**How to complete this task**
When you reach the line that contains "Screen dimensions: 818x1364", set down that line and every one after it through the end of the records, exactly as written and with no pictures.

▬▬▬

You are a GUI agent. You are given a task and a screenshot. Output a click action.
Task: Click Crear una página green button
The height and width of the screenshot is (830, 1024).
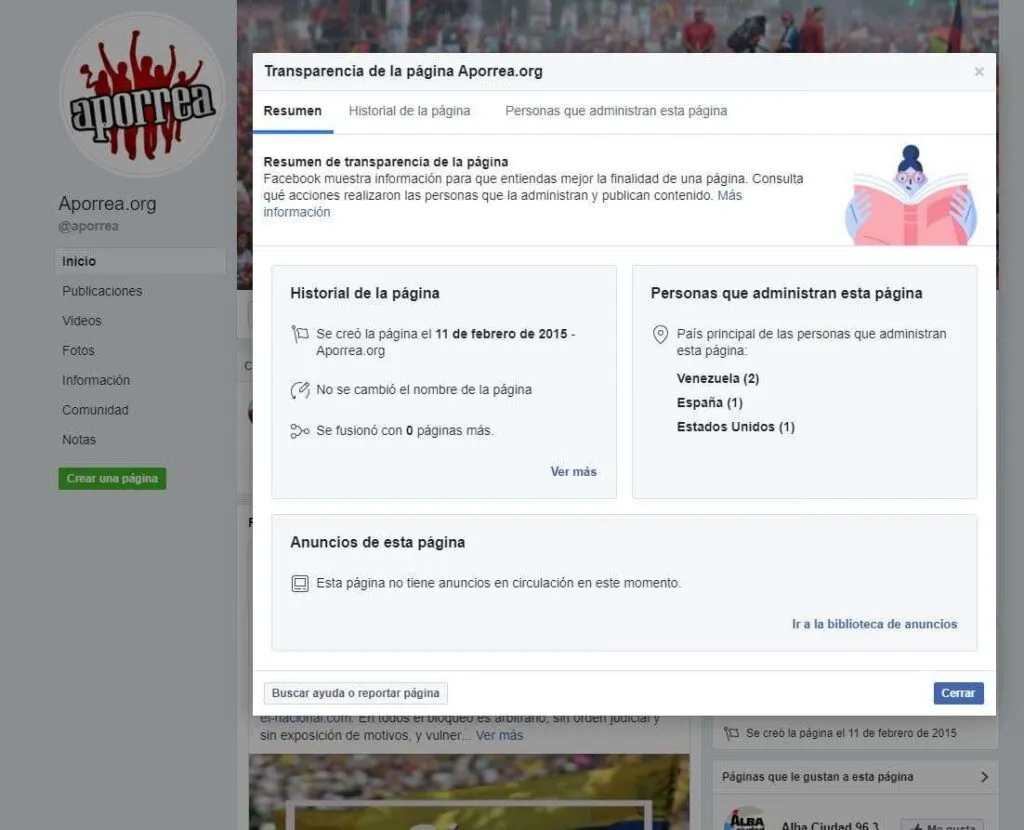(x=112, y=478)
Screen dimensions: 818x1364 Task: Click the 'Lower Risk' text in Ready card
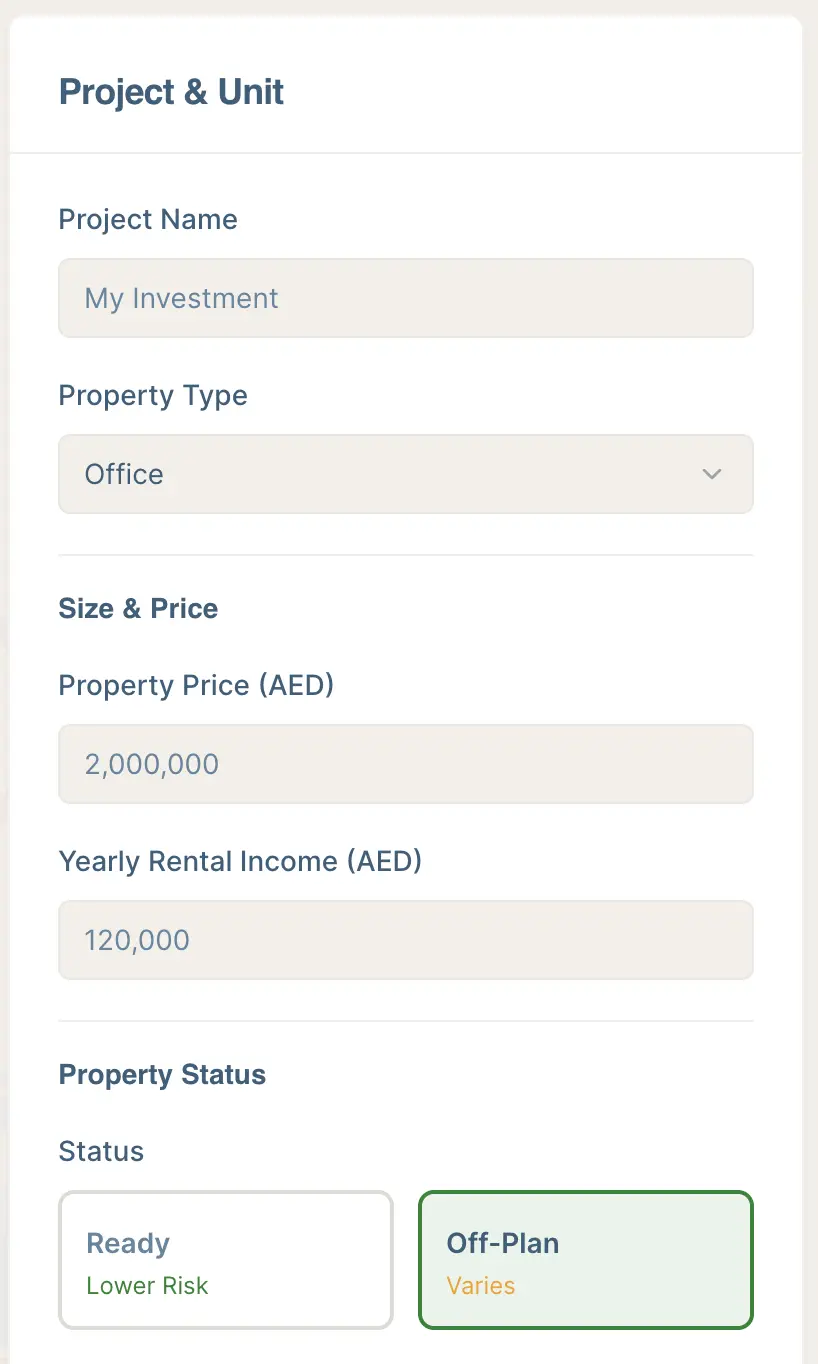pos(147,1286)
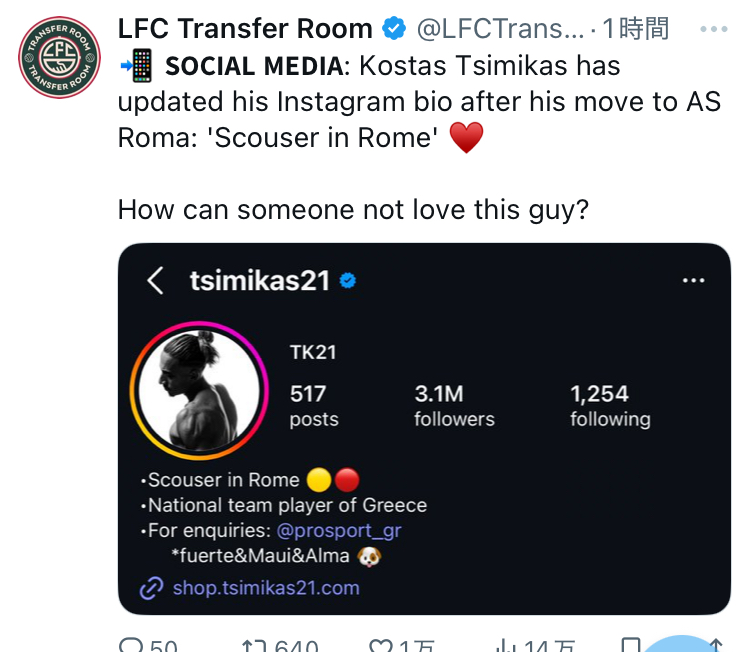The image size is (750, 652).
Task: Click the LFC Transfer Room display name
Action: [x=245, y=29]
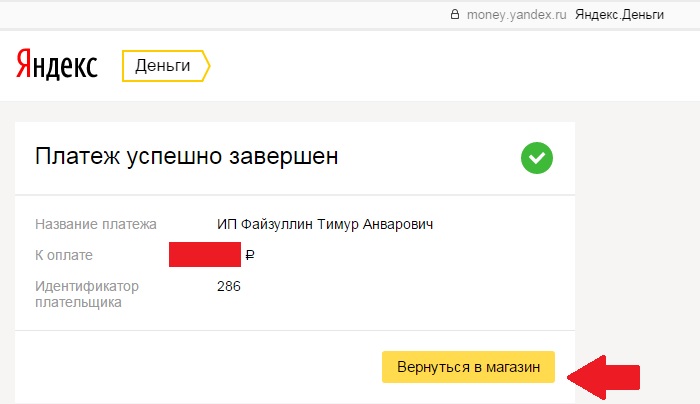The width and height of the screenshot is (700, 404).
Task: Click the Идентификатор плательщика label
Action: [x=87, y=294]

▬▬▬

**Exercise solution**
Screen dimensions: 818x1364 Task: Click the 'Lower Risk' text in Ready card
pos(147,1286)
The image size is (750, 652).
Task: Click the LFC Transfer Room display name
Action: [x=245, y=29]
The width and height of the screenshot is (700, 404).
Task: Click the Идентификатор плательщика label
Action: [x=87, y=294]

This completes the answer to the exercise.